Secure multiparty computation for privacy-preserving drug discovery.
- Clone this repository.
git clone https://github.com/rongma6/QSARMPC_DTIMPC.git
cd QSARMPC_DTIMPC
- Download the PrivPy framework (Li and Xu, 2019) bazel-bin.tar.gz, put it under the QSARMPC_DTIMPC directory and unpack it.
tar -xzvf bazel-bin.tar.gz
- Install the dependencies. This system is based on Python 3.6 and requires the following packages. On Ubuntu 18,
sudo apt-get install python3.6 python3-pip
# replace the default python with python 3.6
sudo rm -rf /usr/bin/python
sudo ln -s /usr/bin/python3.6 /usr/bin/python
sudo apt-get install libgmp3-dev libmpfr-dev libmpc-dev build-essential
sudo pip3 install numpy sklearn pandas absl-py pycryptodomex
For both QSAR and DTI prediction tasks, the datasets for the MPC algorithms are in mydata
. We provide both a full dataset for a typical experiment and a toy dataset for a quick start. Below we present how to prepare datasets, as a reference to generate new datasets.
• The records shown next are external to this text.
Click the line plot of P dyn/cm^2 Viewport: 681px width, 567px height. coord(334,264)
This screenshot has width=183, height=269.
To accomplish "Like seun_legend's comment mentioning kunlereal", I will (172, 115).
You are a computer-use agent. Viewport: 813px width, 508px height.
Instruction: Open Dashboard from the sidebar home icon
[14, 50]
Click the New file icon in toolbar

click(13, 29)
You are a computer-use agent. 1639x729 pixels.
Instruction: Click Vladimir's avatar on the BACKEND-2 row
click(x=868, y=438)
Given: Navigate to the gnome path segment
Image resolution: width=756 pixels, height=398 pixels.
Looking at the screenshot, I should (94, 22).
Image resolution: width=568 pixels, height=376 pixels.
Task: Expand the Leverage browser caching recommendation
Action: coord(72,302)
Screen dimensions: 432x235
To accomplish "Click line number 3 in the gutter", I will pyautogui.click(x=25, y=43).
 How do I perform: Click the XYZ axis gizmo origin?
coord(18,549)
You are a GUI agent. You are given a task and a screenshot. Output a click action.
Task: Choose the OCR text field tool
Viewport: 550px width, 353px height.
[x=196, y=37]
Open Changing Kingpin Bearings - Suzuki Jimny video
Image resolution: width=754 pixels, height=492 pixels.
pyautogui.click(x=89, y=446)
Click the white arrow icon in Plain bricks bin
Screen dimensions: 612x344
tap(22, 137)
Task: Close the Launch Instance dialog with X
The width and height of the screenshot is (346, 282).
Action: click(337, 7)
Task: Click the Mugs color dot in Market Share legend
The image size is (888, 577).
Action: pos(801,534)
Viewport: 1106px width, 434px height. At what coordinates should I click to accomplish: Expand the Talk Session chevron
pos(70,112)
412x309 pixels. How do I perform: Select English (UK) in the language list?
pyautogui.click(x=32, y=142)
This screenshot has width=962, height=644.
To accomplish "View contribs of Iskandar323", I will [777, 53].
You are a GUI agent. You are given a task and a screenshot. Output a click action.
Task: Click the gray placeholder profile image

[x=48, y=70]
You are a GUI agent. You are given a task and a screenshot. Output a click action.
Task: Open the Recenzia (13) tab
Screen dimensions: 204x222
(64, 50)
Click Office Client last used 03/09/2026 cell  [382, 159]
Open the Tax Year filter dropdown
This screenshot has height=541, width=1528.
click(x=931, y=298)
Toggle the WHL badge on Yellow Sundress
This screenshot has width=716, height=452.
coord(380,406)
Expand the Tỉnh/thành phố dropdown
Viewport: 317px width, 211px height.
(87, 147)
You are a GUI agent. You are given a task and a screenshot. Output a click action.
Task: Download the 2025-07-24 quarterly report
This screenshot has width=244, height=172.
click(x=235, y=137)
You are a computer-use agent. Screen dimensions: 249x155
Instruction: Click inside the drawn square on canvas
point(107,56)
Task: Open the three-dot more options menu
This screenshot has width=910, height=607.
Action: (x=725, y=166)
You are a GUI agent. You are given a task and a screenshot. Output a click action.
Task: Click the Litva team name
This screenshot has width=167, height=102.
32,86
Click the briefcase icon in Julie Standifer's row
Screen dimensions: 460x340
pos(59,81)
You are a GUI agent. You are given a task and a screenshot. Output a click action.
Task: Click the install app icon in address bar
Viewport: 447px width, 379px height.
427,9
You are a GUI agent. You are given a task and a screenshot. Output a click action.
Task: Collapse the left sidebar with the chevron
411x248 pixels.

For QSAR prediction, the full dataset is generated by preprocessing the METAB dataset in the Kaggle competition (Ma et al., 2015). The original datasets can be downloaded from https://pubs.acs.org/doi/abs/10.1021/ci500747n (ci500747n_si_002.zip
in the Supporting Information section). The preprocessing code is in prep/QSAR_prep.py
.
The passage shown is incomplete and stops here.